■ What is asked ■
1. Copy the changelog excerpt word for word, from "This improved behaviour" up to and including "the same way.".
2. Using the changelog excerpt, answer these questions:
(a) Which setting used with bam() can cause the terms in a tensor product to be rearranged during model setup?
(b) What does the new function null_deviance() extract?
(c) For models fitted with scam::scam(), what kind of smooths does current support extend to, where it matters?

■ Excerpt to read ■

++++++

For example, in te(z, x, y, bs = c(cr, ds), d = c(1, 2)), the second marginal smooth is a 2D Duchon spline of covariates x and y. Previously, smooth_estimates() would have generated n values each for z and x and n_3d values for y, and then evaluated the tensor product at all combinations of those generated values. This would ignore the structure implicit in the tensor product, where we are likely to want to know how the surface estimated by the Duchon spline of x and y smoothly varies with z. Previously smooth_estimates() would generate surfaces of z and x, varying by y. Now, smooth_estimates() correctly identifies that one of the marginal smooths of the tensor product is a 2D surface and will focus on that surface varying with the other terms in the tensor product.

This improved behaviour is needed because in some bam() models it is not always possible to do the obvious thing and reorder the smooths when defining the tensor product to be te(x, y, z, bs = c(ds, cr), d = c(2, 1)). When discrete = TRUE is used with bam() the terms in the tensor product may get rearranged during model setup for maximum efficiency (See Details in ?mgcv::bam).

Additionally, draw.gam() now also works the same way.

  • New function null_deviance() that extracts the null deviance of a fitted model.

  • draw(), smooth_estimates(), fitted_values(), data_slice(), and smooth_samples() now all work for models fitted with scam::scam(). Where it matters, current support extends only to univariate smooths.

  • generate_draws() is a new low-level function for generating posterior draws from fitted model coefficients. generate_daws() is an S3 generic function so is extensible by users. Currently provides a simple interface to a simple Gaussian approximation sampler (gaussian_draws()) and the simple Metropolis Hasting sample (mh_draws()) available via mgcv::gam.mh(). #211

  • smooth_label() is a new function for extracting the labels 'mgcv' creates for smooths from the smooth object itself.

  • penalty() has a default method that works with s(), te(), t2(), and ti(), which create a smooth specification.

++++++

■ Supplied material ■
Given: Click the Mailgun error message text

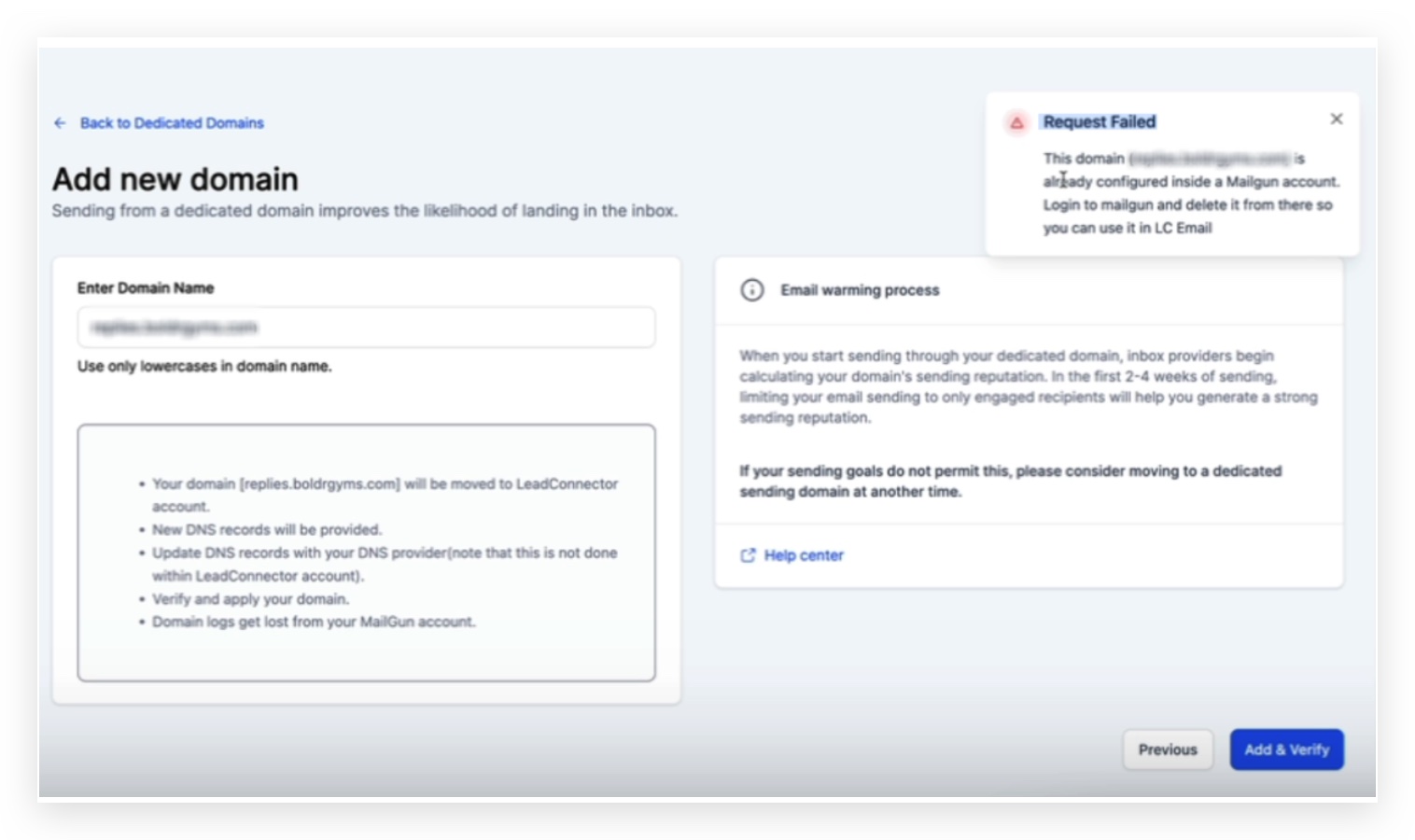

++++++

■ In response ■
1.
This improved behaviour is needed because in some bam() models it is not always possible to do the obvious thing and reorder the smooths when defining the tensor product to be te(x, y, z, bs = c(ds, cr), d = c(2, 1)). When discrete = TRUE is used with bam() the terms in the tensor product may get rearranged during model setup for maximum efficiency (See Details in ?mgcv::bam).

Additionally, draw.gam() now also works the same way.

2.
(a) discrete = TRUE
(b) The null deviance of a fitted model.
(c) Only univariate smooths.